SOUTH GLENS FALLS -- Physics teacher Girard Marcino, known to students as “The Hammer,” used his keynote speech at the South High commencement Saturday to hammer away at Gov. Andrew Cuomo’s education policy.
“In the future, you may lose your job, just as teachers do, but nobody — nobody — can take your education from you,” he told the 231 graduates of the South Glens Falls Class of 2012.
Marcino was selected to be the keynote speaker by a vote of the senior class.
At one point, he said his speech wasn’t about politics, but he repeatedly mentioned the governor’s education policy.
“It’s not about Gov. Cuomo’s cuts in education. But I can’t help think that this class might be the last class to have an excellent education,” he said.
Cuomo pushed through a 2 percent property tax cap law in 2011, which critics say has led to cuts in school district programs and staff.
Marcino said scheduling more study halls is not the solution to budget woes, but at least students would have more time to study for physics exams.
“Cutting education is analogous to cutting practice for the U.S. Olympics team,” he said.
He encouraged graduates to vote for political candidates who support education, regardless of political party.
Marcino also encouraged graduates to think positively and achieve great things.
“You will never reach a goal wishing for it.
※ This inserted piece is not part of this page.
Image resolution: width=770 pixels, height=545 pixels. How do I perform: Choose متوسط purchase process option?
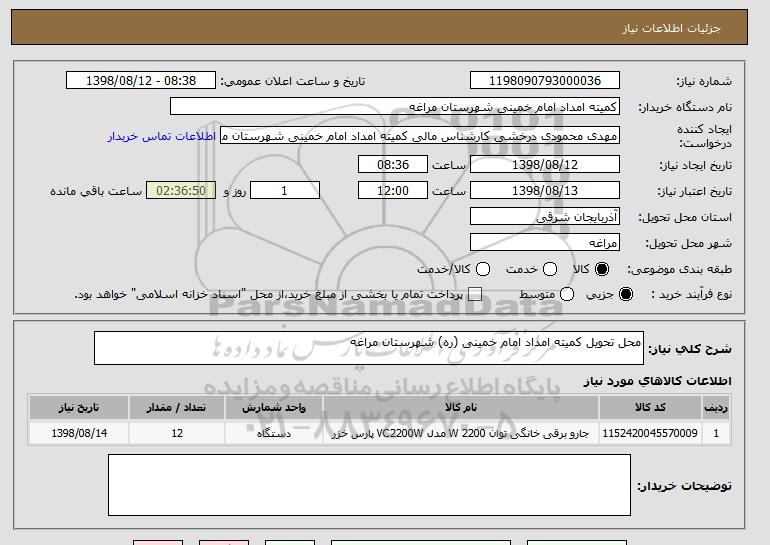coord(567,294)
You have to work hard,” he said.
The South High Marathon Dance was a common theme in student and administration speeches at Saturday’s ceremony at Glens Falls Civic Center.
“If there is one answer that we have gotten from hours of cramming for Regents prep, it is that there is not an exact answer,” said Class President Joshua McClean.
But he touted an exact figure for how much the charity dance raised this year: $395,352.19.
“South High, itself, is an astounding community,” he said.
“It was amazing to see an entire school dancing, and an entire community coming together to generate almost $400,000,” said new Superintendent Michael Patton, in his first speech to a South High graduating class.
Graduates gave a standing ovation when Matthew Sorano, being pushed in a wheelchair, received his diploma.
Sorano, who has Parkinson’s disease, was a recipient of marathon dance funds.
Valedictorian Chase Brooks encouraged classmates to find solutions to problems and to think positively.
“Whatever it is that makes you happy — do it, live it, and never take it back,” he said.
Patton praised Assistant Superintendent Jean Tedesco, who is retiring after working 30 years in the district as a teacher, coach and administrator.
“There is no one who symbolizes ‘Bulldog Pride’ more than Mrs. T,” he said.
Graduating Choraliers joined underclassmen to sing “Bridge Over Troubled Water,” by Paul Simon, while graduating band members joined underclassmen to perform “The Best of Journey,” arranged by Paul Murtha.